* _TREŚĆ ZADANIA_: Kontynuuj poniższą dyskusję o remake'u pierwszego Wiedźmina, zaczynając tuż po jej ostatnim zdaniu.

* _FRAGMENT DO PRZECZYTANIA_:
══════════════════════════════

Kim są weterani pracujący nad Wiedźmin 1 Remake; to o nich wspominał CD Projekt
Mam wrażenie ze ta informacja juz była i to wiele miesięcy temu, przy zapowiedzi remake.
Nie dawno przechodziłem pierwszego Wieśka i chyba jedyne co mnie dość mocno irytowało, to system walki, jestem ciekaw czy go zmienią w remake''u.
System walki w pierwszym wiedźminie jest fajny i oryginalny. Nie chciałbym takiego systemu walki w innych grach bo wolę zwykłe siekanie mieczem i turlanie się po ziemi jak w kolejnych dwóch wiedźminach ale zawsze lubię wrócić do pierwszego wieśka i znowu się pobnawić w rytmiczne klikanie. Przypominam, że pierwszy Wiedźmin był zrobiony na silniku od Neverwinter Nights 2 pożyczonym od Bioware więc mogli zrobić typowy Bioware''owy system walki typu zaznacz wroga i patrz jak się biją ewentualnie klikaj skille. Zamiast tego zrobili coś ciekawego i dali naprawdę dużo animacji i kombosów, do tego świetnie integruje się to z rozwojem postaci gdzie możesz kolejne sekwencje ciosów dokładać.
Ja z kolei nigdy nie byłem w stanie przekonać się do mechaniki walki w pierwszym Wieśku. Jest oryginalny, owszem, ale niewiele ponad to, po dłuższym obcowaniu staje się bowiem zwyczajnie monotonny, moim skromnym zdaniem.
Nie mogę się doczekać remake''u, ciekawe, jak dużo rzeczy zostanie do gry dodanych względem oryginału.
System walki aż prosi się o przerobienie i połączenie najlepszych elementów z jedynki i trójki.
Wyobraźcie sobie system sześciu stylów - po trzy na każdy miecz - w którym każdemu stylowi przypisany jest osobny zestaw animacji, różniący się prędkością, odstępami pomiędzy kolejnymi ciosami oraz wysokością obrażeń.

══════════════════════════════

* _Wpisy o położeniu obiektów_:
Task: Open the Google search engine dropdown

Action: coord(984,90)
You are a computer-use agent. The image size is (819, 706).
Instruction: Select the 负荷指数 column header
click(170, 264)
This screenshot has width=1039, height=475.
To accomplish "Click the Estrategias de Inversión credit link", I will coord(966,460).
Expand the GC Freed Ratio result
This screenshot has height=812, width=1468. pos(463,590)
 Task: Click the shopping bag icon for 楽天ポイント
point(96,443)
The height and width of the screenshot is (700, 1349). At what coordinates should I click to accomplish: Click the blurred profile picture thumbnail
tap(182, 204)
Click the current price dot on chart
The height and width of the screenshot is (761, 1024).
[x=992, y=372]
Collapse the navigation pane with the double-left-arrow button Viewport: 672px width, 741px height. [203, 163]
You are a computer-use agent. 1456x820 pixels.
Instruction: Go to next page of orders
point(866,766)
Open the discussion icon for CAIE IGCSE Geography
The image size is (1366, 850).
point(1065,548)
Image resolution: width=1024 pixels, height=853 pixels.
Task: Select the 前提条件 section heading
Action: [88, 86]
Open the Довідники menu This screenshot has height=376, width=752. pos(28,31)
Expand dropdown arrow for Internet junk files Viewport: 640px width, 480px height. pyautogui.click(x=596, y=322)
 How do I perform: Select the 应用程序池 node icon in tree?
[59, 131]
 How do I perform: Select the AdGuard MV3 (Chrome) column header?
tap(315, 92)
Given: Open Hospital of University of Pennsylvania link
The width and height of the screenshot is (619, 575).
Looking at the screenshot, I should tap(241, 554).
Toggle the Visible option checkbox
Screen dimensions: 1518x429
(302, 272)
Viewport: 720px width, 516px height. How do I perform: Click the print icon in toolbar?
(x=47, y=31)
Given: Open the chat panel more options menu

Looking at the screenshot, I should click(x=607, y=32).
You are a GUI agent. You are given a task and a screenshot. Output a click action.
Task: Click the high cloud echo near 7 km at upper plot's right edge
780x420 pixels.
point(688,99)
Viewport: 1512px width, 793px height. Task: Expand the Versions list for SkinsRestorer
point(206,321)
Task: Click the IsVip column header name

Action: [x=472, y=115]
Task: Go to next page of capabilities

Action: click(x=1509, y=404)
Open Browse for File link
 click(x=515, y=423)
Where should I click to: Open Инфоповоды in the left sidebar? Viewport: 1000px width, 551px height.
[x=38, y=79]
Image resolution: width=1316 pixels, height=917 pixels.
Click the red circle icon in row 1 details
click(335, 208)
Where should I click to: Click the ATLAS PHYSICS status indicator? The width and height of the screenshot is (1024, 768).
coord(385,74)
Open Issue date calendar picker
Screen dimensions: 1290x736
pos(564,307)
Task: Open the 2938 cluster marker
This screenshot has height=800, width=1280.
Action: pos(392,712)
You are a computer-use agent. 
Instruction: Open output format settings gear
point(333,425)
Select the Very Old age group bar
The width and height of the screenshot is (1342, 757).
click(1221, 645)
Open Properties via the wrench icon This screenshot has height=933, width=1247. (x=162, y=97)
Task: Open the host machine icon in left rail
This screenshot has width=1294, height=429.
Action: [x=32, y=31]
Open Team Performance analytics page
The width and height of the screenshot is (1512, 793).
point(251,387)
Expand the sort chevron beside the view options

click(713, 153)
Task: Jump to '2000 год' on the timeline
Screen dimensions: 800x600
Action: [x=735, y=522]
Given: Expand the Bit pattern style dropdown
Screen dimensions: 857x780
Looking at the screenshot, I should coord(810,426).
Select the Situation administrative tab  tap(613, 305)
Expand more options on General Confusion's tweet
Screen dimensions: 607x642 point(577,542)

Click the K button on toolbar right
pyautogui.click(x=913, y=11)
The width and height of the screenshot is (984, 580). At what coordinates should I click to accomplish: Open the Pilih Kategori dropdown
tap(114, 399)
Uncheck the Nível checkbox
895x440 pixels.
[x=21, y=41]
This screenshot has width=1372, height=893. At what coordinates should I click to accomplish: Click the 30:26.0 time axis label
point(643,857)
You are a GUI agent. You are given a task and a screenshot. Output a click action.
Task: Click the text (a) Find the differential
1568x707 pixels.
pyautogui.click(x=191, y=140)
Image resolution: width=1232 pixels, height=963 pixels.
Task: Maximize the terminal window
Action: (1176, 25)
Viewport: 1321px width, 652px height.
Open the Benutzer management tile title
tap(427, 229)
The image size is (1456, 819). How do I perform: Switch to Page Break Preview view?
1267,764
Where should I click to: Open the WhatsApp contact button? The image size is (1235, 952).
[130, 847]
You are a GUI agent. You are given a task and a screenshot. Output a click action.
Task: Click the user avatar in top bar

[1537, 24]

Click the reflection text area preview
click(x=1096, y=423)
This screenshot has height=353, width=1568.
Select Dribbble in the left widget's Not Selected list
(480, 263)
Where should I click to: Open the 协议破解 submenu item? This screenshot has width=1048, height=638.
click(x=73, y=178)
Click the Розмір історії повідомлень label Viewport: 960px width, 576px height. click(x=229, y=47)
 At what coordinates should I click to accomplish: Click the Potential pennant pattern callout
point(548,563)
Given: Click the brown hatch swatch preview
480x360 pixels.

══════════════════════════════

* _ODPOWIEDŹ_:
Każdy z tych stylów jednak, w przeciwieństwie do tego co widzieliśmy w oryginale, byłby w pełni zależny od gracza - tak jak w Wiedźminie 3 gdzie zamiast rytmicznego klikania i stania w miejscu mogliśmy się normalnie poruszać, robić uniki i przeplatać ciosy z innymi ruchami tak jak nam się tylko podobało.
Dzięki zastosowaniu takiego systemu możnaby znacznie bardziej ubogacić mechanikę (czyli najsłabszy element W3) - i to w najbardziej kluczowej kwestii tj. w walce (a gra jest przecież o zabójcy potworów). Połączenie różnych stylów walki ze zręcznościowym modelem znanym z W2 i W3 sprawiłoby, że element ten byłby z jednej strony bardzo dynamiczny i efektowny, z drugiej zaś wymagałby od gracza większej uwagi, myślenia nad taktyką i zbierania informacji o przeciwniku. Z tym, że - w przeciwieństwie do pierwszego Wieśka - system ten nie mógłby się ograniczać do prostego - "dobierasz zły styl -> wróg nie odnosi obrażeń" a raczej wymagać analizy zestawu animacji przypisanego danemu wrogowi tak aby móc optymalnie wykorzystać przestoje między ciosami, słabe strony itd.
Dodatkowo, takie podejście pozwoliłoby mocno rozwinąć system ekwipunku z W3, gdzie mieliśmy różne typy pancerzy. Można by to łatwo połączyć ze stylami tak aby gracz musiał dobierać odpowiedni rynsztunek do odpowiedniego przeciwnika oraz swojego stylu gry.
Co do stylu gry - proponowane przeze mnie rozwiązanie pozwoliłoby też na większą personalizację rozgrywki. Oczywiście, gracz musiałby w większym lub mniejszym stopniu korzystać ze wszystkich stylów jednak dobrze skonstruowana mechanika powinna pozwalać na tworzenie konkretnych buildów, gdzie odpowiedni dobór umiejętności i sprzętu powinien pozwalać przejść grę inwestując głównie w pewien konkretny styl. A przypominam, że W1 był ze wszystkich części najbardziej RPGowy i to właśnie tam rozwój postaci miał największy wpływ na grę (co było również uzasadnione fabularnie) dlatego warto położyć nacisk na ten element w remaku.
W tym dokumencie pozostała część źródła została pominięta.